→ How to complete this task
Reproduce the listing below without any changes, beginning at the line containing "Find the location" and continuing through the line containing "coordinates (480, 164).", both included. Leave the pictures out of your answer.

→ The data
>>>>>
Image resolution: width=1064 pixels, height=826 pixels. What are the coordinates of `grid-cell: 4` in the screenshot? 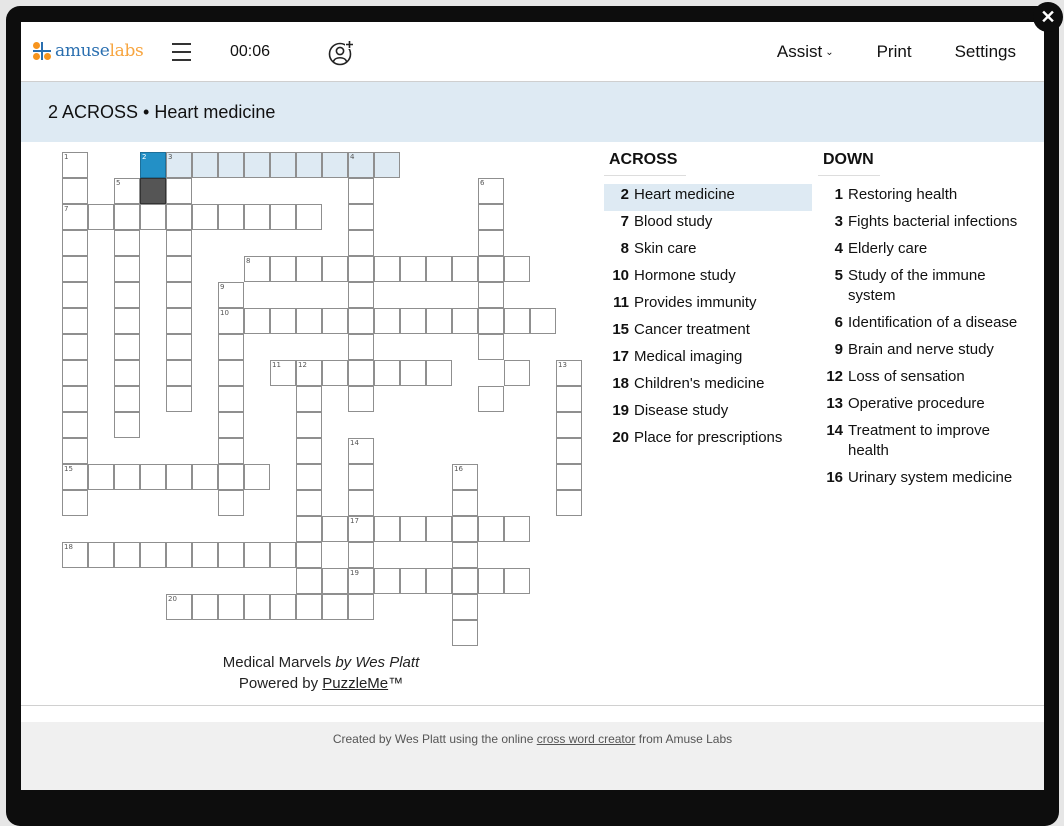 It's located at (361, 165).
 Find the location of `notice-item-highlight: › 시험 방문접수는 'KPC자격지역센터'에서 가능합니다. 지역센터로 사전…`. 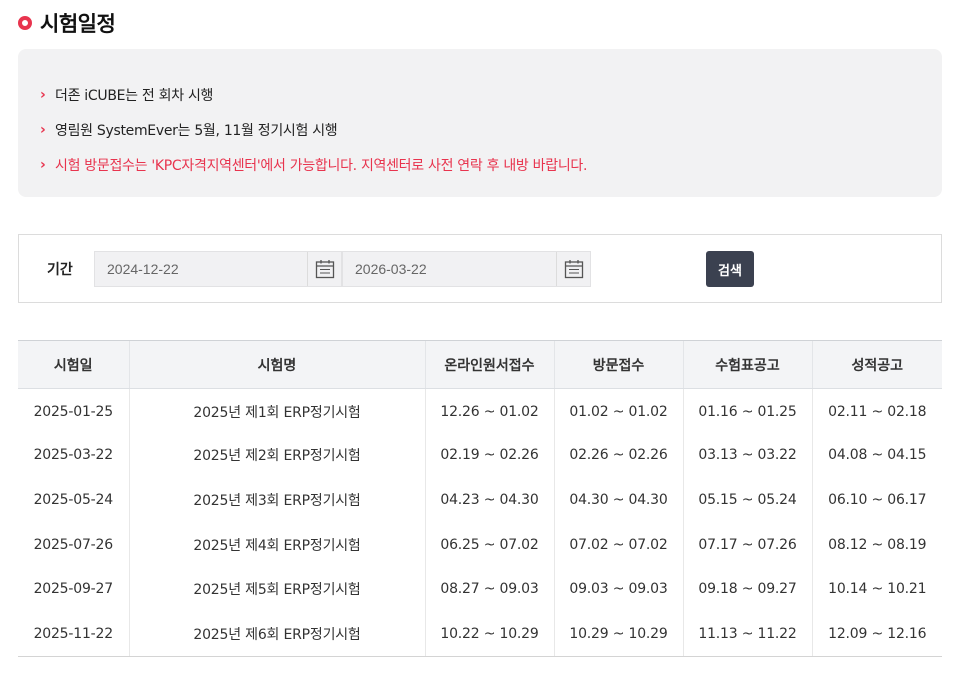

notice-item-highlight: › 시험 방문접수는 'KPC자격지역센터'에서 가능합니다. 지역센터로 사전… is located at coordinates (480, 164).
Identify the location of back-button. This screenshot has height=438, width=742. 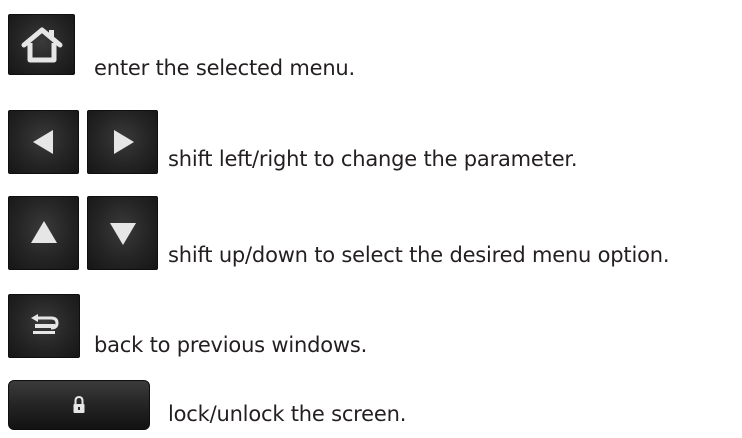
(44, 326).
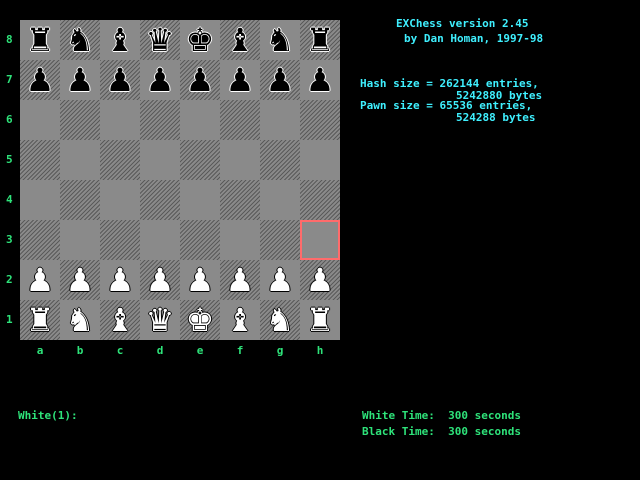  What do you see at coordinates (160, 120) in the screenshot?
I see `square-d6` at bounding box center [160, 120].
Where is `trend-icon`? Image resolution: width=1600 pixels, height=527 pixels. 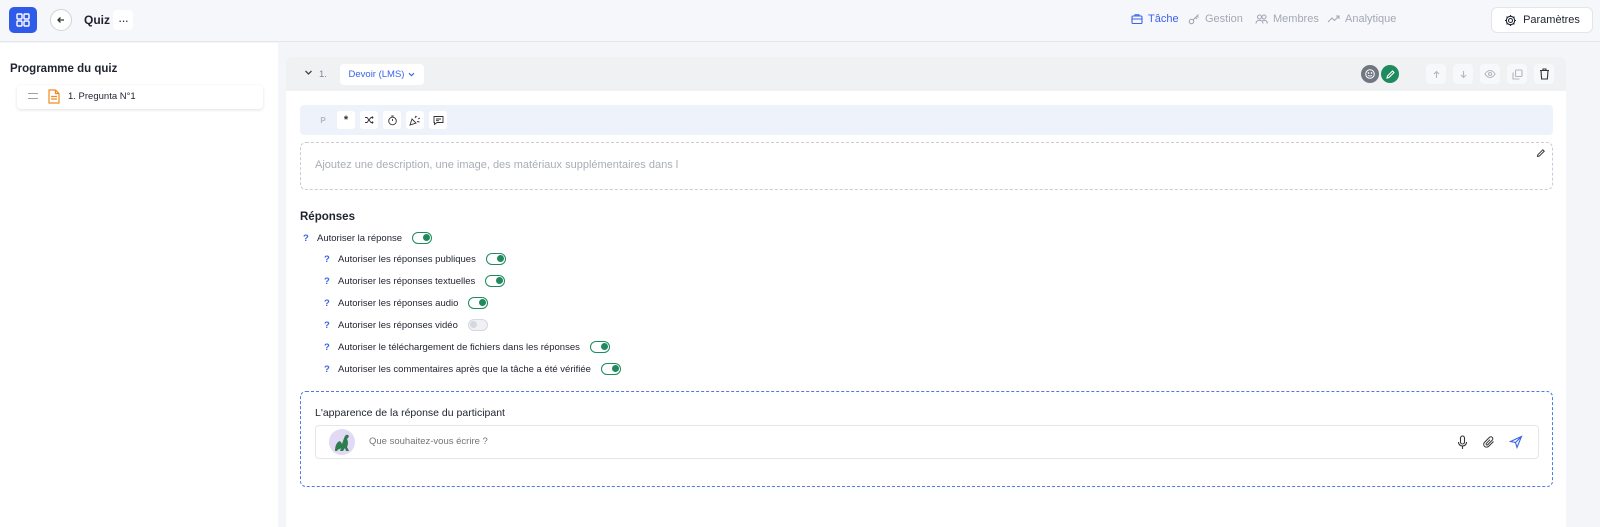 trend-icon is located at coordinates (1334, 19).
<<<<<
→ Output below
 Find the location of `notice-item-highlight: › 시험 방문접수는 'KPC자격지역센터'에서 가능합니다. 지역센터로 사전…`. 

notice-item-highlight: › 시험 방문접수는 'KPC자격지역센터'에서 가능합니다. 지역센터로 사전… is located at coordinates (480, 164).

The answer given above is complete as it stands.